++++ Source material ++++

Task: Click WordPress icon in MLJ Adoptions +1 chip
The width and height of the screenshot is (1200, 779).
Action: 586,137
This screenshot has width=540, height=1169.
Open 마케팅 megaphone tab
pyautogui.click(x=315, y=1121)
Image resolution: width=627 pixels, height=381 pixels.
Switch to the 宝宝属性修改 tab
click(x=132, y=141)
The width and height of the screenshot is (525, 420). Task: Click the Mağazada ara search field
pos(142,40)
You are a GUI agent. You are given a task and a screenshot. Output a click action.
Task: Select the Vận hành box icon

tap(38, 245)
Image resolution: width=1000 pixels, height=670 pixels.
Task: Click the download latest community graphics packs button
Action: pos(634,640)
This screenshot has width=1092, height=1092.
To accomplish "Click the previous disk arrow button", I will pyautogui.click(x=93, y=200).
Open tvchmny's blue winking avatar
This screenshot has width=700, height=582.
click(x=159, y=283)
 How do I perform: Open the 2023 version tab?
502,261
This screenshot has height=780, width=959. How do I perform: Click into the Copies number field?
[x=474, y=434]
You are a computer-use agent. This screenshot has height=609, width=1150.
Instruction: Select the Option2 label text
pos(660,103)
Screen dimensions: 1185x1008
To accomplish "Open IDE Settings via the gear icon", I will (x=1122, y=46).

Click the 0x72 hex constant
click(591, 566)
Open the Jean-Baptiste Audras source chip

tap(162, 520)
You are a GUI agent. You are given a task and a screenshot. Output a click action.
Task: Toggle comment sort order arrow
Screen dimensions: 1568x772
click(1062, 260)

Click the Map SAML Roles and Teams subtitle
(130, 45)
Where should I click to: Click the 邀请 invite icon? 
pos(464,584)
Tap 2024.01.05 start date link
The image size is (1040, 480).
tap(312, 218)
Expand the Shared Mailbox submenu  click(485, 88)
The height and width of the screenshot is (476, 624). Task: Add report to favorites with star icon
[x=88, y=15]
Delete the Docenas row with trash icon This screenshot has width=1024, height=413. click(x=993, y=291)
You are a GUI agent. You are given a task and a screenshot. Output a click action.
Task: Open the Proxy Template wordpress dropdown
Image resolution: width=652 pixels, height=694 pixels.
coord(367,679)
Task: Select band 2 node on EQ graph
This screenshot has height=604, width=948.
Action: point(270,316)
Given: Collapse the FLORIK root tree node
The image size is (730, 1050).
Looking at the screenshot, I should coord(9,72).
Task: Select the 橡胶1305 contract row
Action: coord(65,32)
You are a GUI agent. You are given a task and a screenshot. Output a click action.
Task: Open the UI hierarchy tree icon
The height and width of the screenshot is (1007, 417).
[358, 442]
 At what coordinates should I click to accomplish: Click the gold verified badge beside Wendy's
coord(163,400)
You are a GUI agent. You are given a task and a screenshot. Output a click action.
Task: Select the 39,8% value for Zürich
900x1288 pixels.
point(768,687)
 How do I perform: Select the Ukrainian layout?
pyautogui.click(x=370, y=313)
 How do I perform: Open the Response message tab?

++++

- _Exercise_:
Show every line of the listing that includes the word "will".

- _Result below_:
To accomplish "Click the previous disk arrow button", I will pyautogui.click(x=93, y=200).
To accomplish "Open IDE Settings via the gear icon", I will (x=1122, y=46).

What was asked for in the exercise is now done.